▶ _INSTRUCTIONS FOR THE TASK_
Give the listing below again exactly, but without any of its pictures.

▶ _AVAILABLE RECORDS_
%%

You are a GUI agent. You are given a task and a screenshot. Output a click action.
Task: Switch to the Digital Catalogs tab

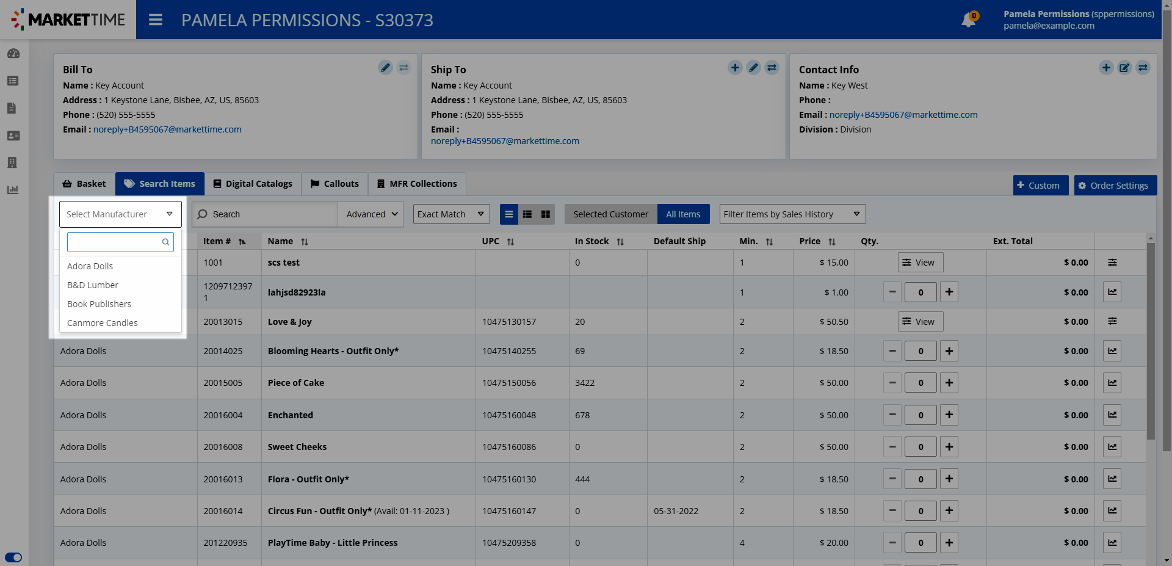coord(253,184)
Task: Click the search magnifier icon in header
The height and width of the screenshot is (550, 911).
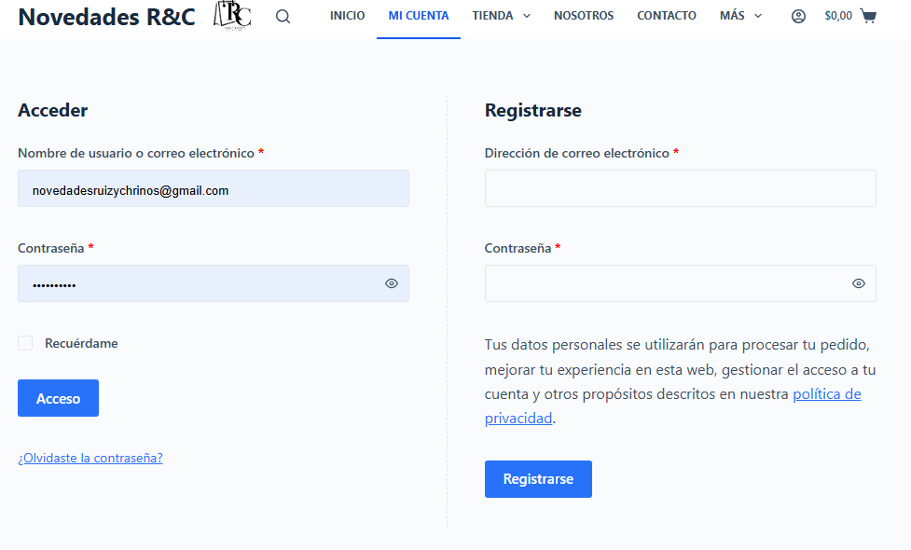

%%

▶ _WRITTEN RESPONSE_
You are a GUI agent. You are given a task and a screenshot. Output a click action.
Task: Switch to the Digital Catalogs tab

coord(253,184)
Task: Click the search magnifier icon in header
The height and width of the screenshot is (550, 911).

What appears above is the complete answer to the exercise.